Not every story is going to be for you, unless you are a multi-generational dairy farmer with sheep, goats, hogs, bison, horses, elk and chickens who backgrounds her bull calves, raises purebred beef cattle, farmgates the meat and grows grain and oilseeds for exports, cleans seed and feeds the screenings and has a trucking company, a greenhouse and a food processing side.
But then again, every story might interest you. Agriculture shares a lot more than most people might think. If you exclusively grow grain and oilseeds, does any of it go to feed use? I guarantee you it does. There are a million hungry dairy cows in this nation, which is one-quarter the number of beef cows. In total, that’s about 12 million commercial bovines.
Hogs number 14 million, while there are 700 million chickens, 25 million turkeys and 815 million sheep.

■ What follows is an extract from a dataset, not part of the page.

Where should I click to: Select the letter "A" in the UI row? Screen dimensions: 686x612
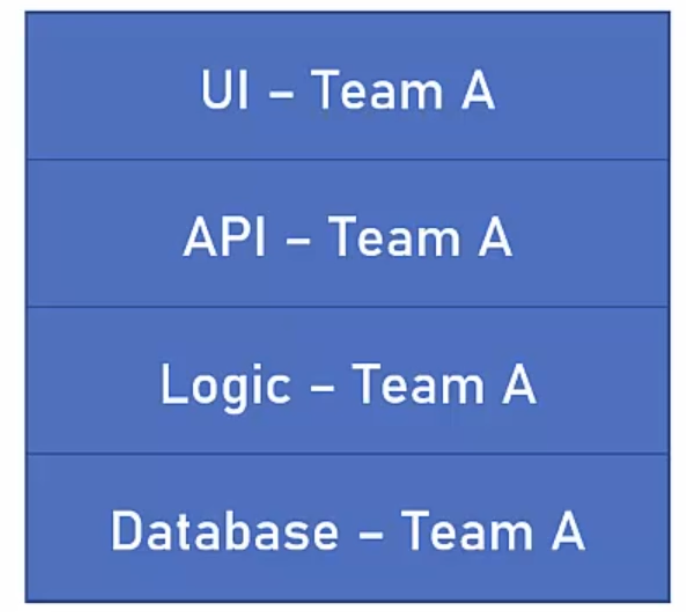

That means the crush from your canola and soybeans, the screenings from your grain and all that off-grade material from the two million or so acres that didn’t make it into the bin last fall are disappearing into that market. If they didn’t exist, you would have to convince the Americans to take it. We are linked together in trade.
Think about that if you are a grain grower and believe the dairy and feather folks shouldn’t have the market advantages that supply management enjoy or that country-of-origin labelling doesn’t apply to you because you grow durum.
If you are in livestock and think fumigation of pulse crops and restrictions of canola sales to China are only going to lower feed costs, imagine the effect of all those poor grain producers looking to diversify their operations.
It’s in our best interest for Canadian agriculture to stand together, whether in trade or with consumers.